Another interesting night across global markets.

The prospect of tax cuts actually being passed appears to have prompted a value rotation away from the FANG stocks and the tech heavy Nasdaq and back toward financials and other sectors of the market that will benefit if the tax bill does indeed pass into law.

So this morning after a mixed day in Asia and Europe it is also a mixed day for the big US indexes. The Nasdaq has lost 2% to 6,291, the S&P 500 is just on the wrong side of flat with a 0.16% fall to 2,622 and the Dow Jones Industrial Average is up 0.39% to 23,939.

Locally the wash up is that we’ve seen a small fall in the SPI of 11 points which likely reflects the reality local stocks don’t benefit from US tax cuts overall and that metals and mining shares remain under pressure.

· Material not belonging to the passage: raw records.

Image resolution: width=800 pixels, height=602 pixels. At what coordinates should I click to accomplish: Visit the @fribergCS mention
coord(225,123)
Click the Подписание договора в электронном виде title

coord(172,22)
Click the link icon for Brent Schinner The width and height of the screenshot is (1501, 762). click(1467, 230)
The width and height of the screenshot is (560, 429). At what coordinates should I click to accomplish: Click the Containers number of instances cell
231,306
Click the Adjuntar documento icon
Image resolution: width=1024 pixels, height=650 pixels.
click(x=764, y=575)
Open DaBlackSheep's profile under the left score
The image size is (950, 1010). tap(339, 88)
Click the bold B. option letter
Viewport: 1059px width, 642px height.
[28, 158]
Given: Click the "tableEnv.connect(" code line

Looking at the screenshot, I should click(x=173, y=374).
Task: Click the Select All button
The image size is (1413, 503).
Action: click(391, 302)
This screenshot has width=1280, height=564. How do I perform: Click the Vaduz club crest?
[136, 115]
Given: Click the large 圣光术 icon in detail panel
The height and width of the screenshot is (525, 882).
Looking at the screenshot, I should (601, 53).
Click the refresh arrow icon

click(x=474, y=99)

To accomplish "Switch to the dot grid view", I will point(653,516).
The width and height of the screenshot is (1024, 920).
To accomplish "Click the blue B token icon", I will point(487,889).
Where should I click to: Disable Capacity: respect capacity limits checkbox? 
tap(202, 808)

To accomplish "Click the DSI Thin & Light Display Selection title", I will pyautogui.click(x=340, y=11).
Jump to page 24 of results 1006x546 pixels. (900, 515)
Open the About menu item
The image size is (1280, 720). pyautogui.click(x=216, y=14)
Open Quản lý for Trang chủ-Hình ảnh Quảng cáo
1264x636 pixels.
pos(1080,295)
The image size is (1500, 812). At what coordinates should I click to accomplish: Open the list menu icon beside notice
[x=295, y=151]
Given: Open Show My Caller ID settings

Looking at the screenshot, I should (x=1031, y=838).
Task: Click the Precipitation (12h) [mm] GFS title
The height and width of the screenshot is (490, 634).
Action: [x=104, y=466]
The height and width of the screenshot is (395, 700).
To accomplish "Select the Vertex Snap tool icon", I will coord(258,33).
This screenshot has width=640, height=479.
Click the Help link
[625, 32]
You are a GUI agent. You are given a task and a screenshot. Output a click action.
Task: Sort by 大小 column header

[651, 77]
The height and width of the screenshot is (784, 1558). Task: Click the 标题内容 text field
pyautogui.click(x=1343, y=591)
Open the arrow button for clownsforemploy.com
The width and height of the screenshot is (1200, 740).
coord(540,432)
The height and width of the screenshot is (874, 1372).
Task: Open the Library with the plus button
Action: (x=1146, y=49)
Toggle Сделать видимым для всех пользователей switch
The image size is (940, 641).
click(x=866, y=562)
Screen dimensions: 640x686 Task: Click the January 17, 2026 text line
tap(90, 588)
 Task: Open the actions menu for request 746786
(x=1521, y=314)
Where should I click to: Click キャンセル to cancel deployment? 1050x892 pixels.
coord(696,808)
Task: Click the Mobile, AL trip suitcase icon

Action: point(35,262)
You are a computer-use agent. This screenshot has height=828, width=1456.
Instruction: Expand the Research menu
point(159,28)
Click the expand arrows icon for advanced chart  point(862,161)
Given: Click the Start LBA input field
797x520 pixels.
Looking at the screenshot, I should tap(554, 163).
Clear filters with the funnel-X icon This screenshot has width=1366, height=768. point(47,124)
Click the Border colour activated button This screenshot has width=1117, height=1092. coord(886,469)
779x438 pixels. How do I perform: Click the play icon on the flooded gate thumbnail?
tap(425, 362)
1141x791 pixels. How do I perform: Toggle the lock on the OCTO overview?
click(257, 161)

On forex market the pound is the big overnight with a 0.67% gain to 1.3427. That move is on the news that the UK has agreed a divorce settlement bill to leave the EU and can get on with other negotiations. Euro is a little higher as well at 1.1858 despite strong US growth. The market really doesn’t want to be bullish the big dollar against the euro it seems. The yen is a little weaker with USD/JPY at 111.84 while the commodity bloc is weaker with metals and oil. The Aussie has lost 0.3% to 0.7571, the Canadian dollar has dropped a similar amount with USD/CAD at 1.2849, and the kiwi has slipped to 0.6888.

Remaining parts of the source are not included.